Tally the lines below that contain the word "will". Only the total should be given.

Collected data entries
|---|

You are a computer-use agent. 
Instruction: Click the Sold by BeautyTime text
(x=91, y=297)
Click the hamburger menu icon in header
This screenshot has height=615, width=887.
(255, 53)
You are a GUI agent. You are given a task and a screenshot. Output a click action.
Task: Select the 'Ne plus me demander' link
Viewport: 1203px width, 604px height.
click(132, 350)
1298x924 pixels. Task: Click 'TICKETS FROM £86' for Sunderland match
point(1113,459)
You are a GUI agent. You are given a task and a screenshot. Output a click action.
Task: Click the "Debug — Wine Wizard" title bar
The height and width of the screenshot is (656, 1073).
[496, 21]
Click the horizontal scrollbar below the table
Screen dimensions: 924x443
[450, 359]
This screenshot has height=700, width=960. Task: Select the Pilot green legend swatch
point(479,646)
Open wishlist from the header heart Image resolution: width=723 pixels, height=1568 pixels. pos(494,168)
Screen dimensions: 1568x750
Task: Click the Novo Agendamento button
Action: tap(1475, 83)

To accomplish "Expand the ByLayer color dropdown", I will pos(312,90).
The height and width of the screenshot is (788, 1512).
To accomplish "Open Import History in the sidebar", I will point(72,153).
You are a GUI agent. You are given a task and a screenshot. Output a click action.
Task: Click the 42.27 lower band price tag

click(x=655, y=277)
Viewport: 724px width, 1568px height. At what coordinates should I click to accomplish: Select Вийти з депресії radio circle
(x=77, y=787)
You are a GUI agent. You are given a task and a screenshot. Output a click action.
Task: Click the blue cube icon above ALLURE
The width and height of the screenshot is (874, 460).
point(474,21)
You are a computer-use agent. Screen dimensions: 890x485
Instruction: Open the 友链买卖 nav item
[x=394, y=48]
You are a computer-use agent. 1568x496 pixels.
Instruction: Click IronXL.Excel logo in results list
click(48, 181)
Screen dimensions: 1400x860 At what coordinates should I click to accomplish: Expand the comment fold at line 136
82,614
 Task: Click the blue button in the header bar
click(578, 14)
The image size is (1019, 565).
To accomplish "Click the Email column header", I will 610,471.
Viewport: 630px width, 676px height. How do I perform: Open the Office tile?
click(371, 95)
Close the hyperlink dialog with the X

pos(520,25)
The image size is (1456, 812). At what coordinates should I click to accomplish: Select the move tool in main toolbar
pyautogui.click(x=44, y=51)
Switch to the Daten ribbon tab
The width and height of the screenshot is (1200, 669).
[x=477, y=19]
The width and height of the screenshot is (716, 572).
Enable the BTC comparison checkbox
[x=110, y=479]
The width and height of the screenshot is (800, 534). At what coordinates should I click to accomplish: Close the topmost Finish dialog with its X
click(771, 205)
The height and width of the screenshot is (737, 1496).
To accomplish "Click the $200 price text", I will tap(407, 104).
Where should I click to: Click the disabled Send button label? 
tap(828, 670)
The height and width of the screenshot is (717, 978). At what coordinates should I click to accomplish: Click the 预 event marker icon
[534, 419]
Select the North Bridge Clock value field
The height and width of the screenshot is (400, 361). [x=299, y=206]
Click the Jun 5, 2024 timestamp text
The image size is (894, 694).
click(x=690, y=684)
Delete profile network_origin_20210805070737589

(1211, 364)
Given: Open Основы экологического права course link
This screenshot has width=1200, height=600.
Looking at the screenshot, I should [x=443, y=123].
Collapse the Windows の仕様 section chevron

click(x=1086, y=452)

|---|

## SOLUTION BELOW:
4